Recorded data
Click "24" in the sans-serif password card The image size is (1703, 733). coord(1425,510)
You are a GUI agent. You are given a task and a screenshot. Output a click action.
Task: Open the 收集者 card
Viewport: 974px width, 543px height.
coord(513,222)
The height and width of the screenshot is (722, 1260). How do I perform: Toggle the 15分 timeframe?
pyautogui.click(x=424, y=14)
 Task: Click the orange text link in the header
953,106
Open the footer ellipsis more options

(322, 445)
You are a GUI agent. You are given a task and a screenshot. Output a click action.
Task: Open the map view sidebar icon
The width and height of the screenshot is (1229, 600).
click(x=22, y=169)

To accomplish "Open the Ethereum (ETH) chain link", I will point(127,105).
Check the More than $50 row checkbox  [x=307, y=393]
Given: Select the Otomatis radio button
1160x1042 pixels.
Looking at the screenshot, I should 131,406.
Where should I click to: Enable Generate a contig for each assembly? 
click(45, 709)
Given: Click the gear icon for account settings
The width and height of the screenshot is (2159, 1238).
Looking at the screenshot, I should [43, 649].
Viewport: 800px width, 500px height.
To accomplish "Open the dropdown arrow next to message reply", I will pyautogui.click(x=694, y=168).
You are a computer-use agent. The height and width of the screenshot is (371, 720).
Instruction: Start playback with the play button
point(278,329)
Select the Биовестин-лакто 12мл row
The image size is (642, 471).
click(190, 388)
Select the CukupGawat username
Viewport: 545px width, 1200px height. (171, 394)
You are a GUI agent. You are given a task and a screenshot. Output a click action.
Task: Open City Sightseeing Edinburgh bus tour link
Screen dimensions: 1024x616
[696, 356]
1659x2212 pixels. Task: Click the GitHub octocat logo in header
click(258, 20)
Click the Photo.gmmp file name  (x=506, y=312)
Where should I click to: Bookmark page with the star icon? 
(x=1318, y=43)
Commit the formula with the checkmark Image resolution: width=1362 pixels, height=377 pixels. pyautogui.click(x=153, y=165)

▸ Task brief
Switch every "GUI agent" in the rows above to "interface agent", and leave everything else the same.

▸ Answer to this exercise
Click "24" in the sans-serif password card The image size is (1703, 733). coord(1425,510)
You are a interface agent. You are given a task and a screenshot. Output a click action.
Task: Open the 收集者 card
Viewport: 974px width, 543px height.
coord(513,222)
The height and width of the screenshot is (722, 1260). How do I perform: Toggle the 15分 timeframe?
pyautogui.click(x=424, y=14)
 Task: Click the orange text link in the header
953,106
Open the footer ellipsis more options

(322, 445)
You are a interface agent. You are given a task and a screenshot. Output a click action.
Task: Open the map view sidebar icon
The width and height of the screenshot is (1229, 600).
click(x=22, y=169)

To accomplish "Open the Ethereum (ETH) chain link", I will point(127,105).
Check the More than $50 row checkbox  [x=307, y=393]
Given: Select the Otomatis radio button
1160x1042 pixels.
Looking at the screenshot, I should 131,406.
Where should I click to: Enable Generate a contig for each assembly? 
click(45, 709)
Given: Click the gear icon for account settings
The width and height of the screenshot is (2159, 1238).
Looking at the screenshot, I should [43, 649].
Viewport: 800px width, 500px height.
To accomplish "Open the dropdown arrow next to message reply", I will pyautogui.click(x=694, y=168).
You are a computer-use agent. The height and width of the screenshot is (371, 720).
Instruction: Start playback with the play button
point(278,329)
Select the Биовестин-лакто 12мл row
The image size is (642, 471).
click(190, 388)
Select the CukupGawat username
Viewport: 545px width, 1200px height. (171, 394)
You are a interface agent. You are given a task and a screenshot. Output a click action.
Task: Open City Sightseeing Edinburgh bus tour link
Screen dimensions: 1024x616
[696, 356]
1659x2212 pixels. Task: Click the GitHub octocat logo in header
click(258, 20)
Click the Photo.gmmp file name  (x=506, y=312)
Where should I click to: Bookmark page with the star icon? 
(x=1318, y=43)
Commit the formula with the checkmark Image resolution: width=1362 pixels, height=377 pixels. pyautogui.click(x=153, y=165)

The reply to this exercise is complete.